# Given exercise:
Please reproduce, word for word, the rows between the line holding "Task: Click the hours input field" and the line holding "Viewport: 1365px width, 651px", inclusive, and nothing more.

# Records shown:
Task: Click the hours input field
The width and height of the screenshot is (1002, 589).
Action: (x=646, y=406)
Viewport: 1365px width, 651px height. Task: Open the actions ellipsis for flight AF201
---
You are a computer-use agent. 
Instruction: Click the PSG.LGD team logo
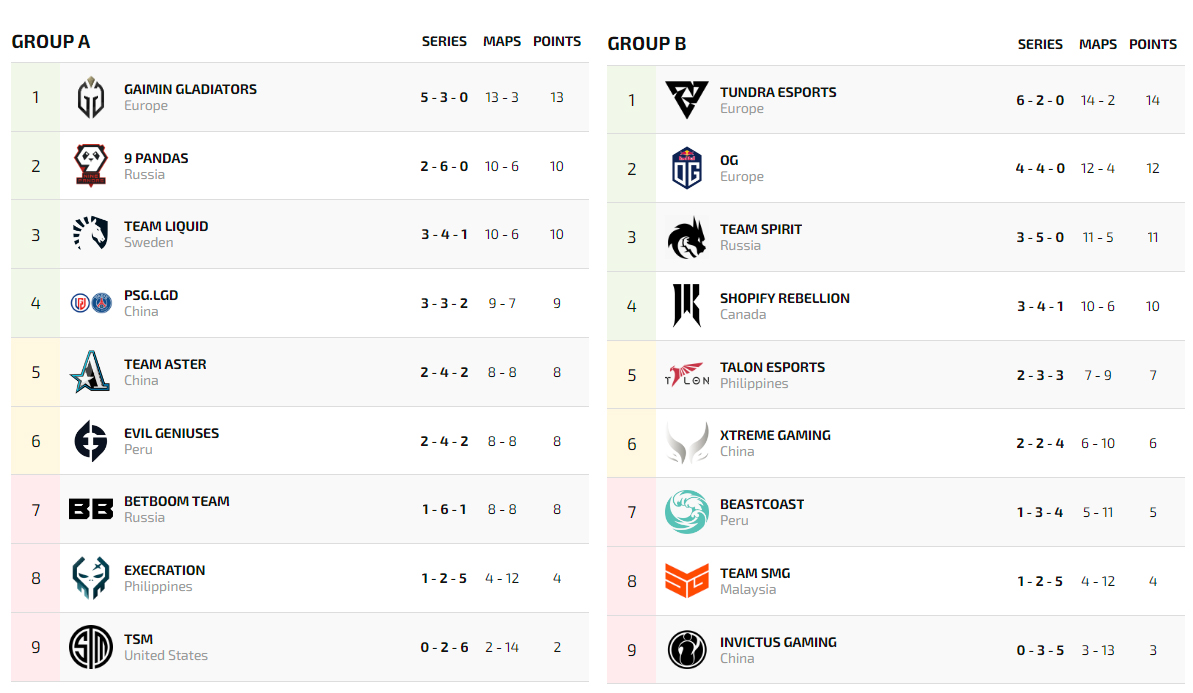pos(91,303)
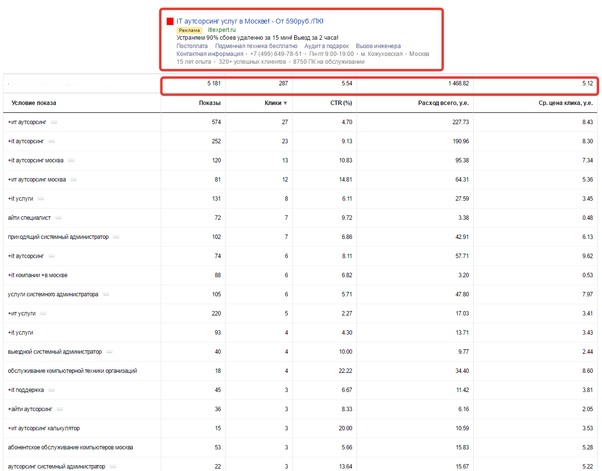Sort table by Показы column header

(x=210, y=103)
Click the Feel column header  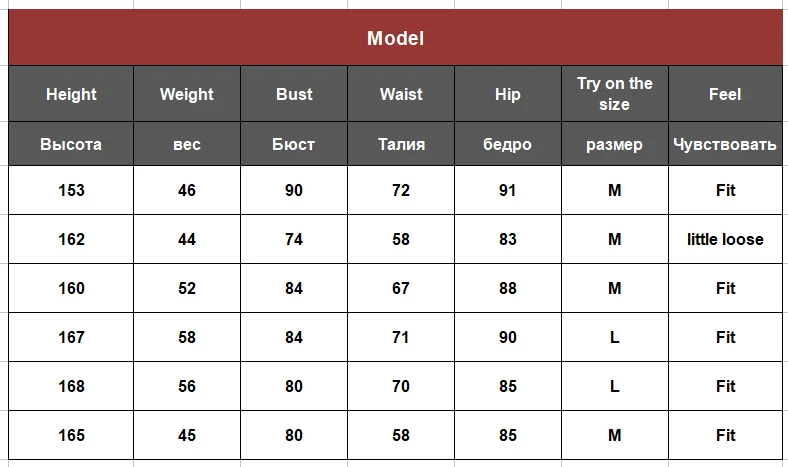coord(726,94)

# Expected answer:
Task: Click the hours input field
The width and height of the screenshot is (1002, 589).
Action: (x=646, y=406)
Viewport: 1365px width, 651px height. Task: Open the actions ellipsis for flight AF201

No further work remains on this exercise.